Now, so far as I am able to find in the evidence, the only proof of his being in England at all is this evidence about his having taken up with a bad woman in Essex. The Lord Ordinary seems to have assumed that he was an Englishman by birth. But we have no evidence of his birth. The only part of the proof bearing on it is where his wife says—“I understood my husband had been born in England, and had come to Scotland about two years before I made his acquaintance.” I cannot receive this as evidence that the defender is an Englishman. There is one other passage, and the only other bearing on this subject, in the evidence of Elizabeth Stewart Hosie, who says he came about her house—“I knew he was an Englishman.” There is really no other evidence. Now, I cannot take this as evidence that he was an Englishman or was born in England. There is no evidence of any witness who saw him there prior to his marriage, nor is there any evidence of his birth at all. I think a case might be stated and proved here which would exclude the jurisdiction of the Court, but none such is here stated or proved—that is to say, that he was a domiciled Englishman whose home was in England. There is no evidence that his home is in England, or that he ever had one there. One witness says his mother lives in Devizes, but that fact will not exclude the jurisdiction of the Court, for we do not know if she had a home for him there. All the evidence about him is connected with Glasgow, and that is the place where he met his wife, and married her, and lived with her. The action was served on him personally, and he has not appeared to dispute the jurisdiction of the Court, as was competent for him to do if he preferred to have the question of divorce tried elsewhere, and had grounds for that contention. On the contrary, he has assented to the jurisdiction, because I see that Mr Craigie appeared for him at the proof, though no defences were lodged, and cross-examined witness, not on the question of jurisdiction but on that of adultery.

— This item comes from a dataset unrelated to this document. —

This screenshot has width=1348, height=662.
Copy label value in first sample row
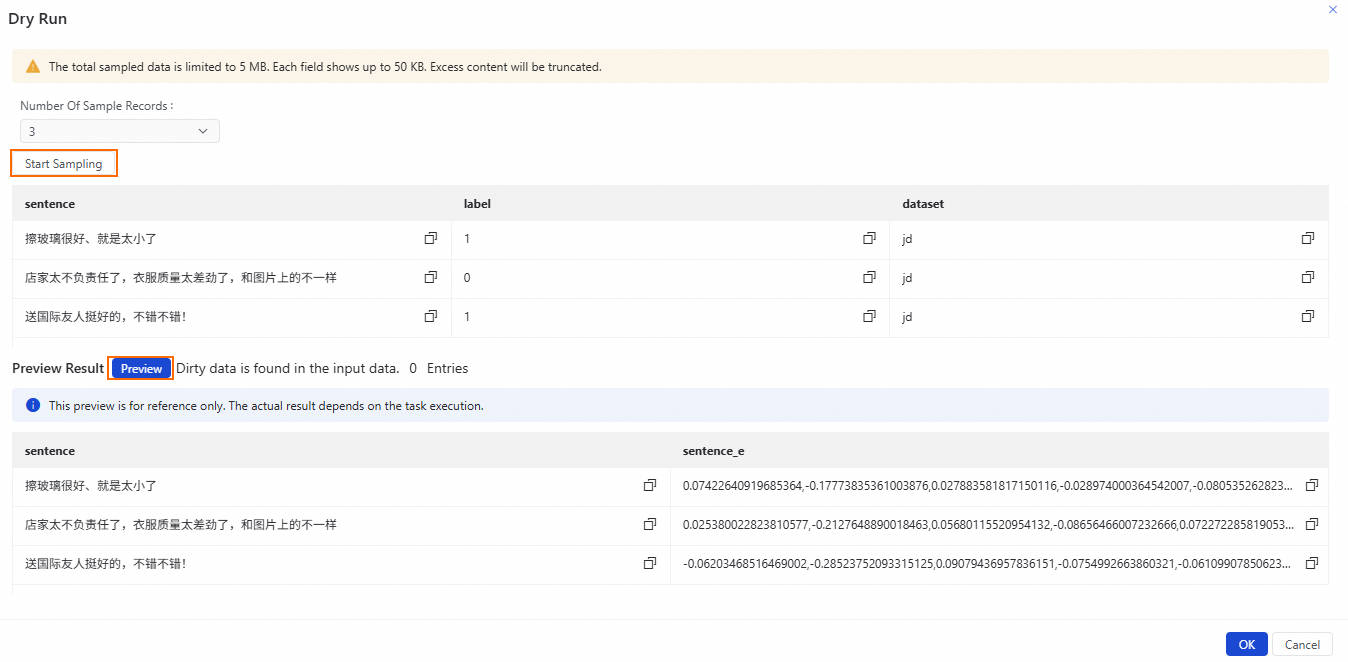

Now, in these circumstances I am not disposed to raise any question of jurisdiction. If it was incumbent on the Court to raise this question which the parties do not raise for themselves, it would of course be necessary to direct a further exhaustive inquiry as to the birth and home of the defender. But the summons having been personally served on him, and he having appeared and consented to the jurisdiction, and taking the evidence as it stands, all we know of him is that he was in Glasgow for some years, that he married there, that his wife is there, his child there. I do not think it is fitting for the Court to raise the question if the one of the parties interested to do so does not.

I should propose, therefore, that we do not enter on the question of domicile, but should recal the Lord Ordinary's interlocutor and grant decree of divorce.

Lord Craighill and Lord Rutherfurd Clark concurred.

The Lord Justice-Clerk was absent.

The Court recalled the Lord Ordinary's interlocutor and granted decree of divorce, finding the pursuer entitled to the custody of the child.

Counsel:

Counsel for Pursuer — Comrie Thomson. Agents— Smith & Mason, S.S.C.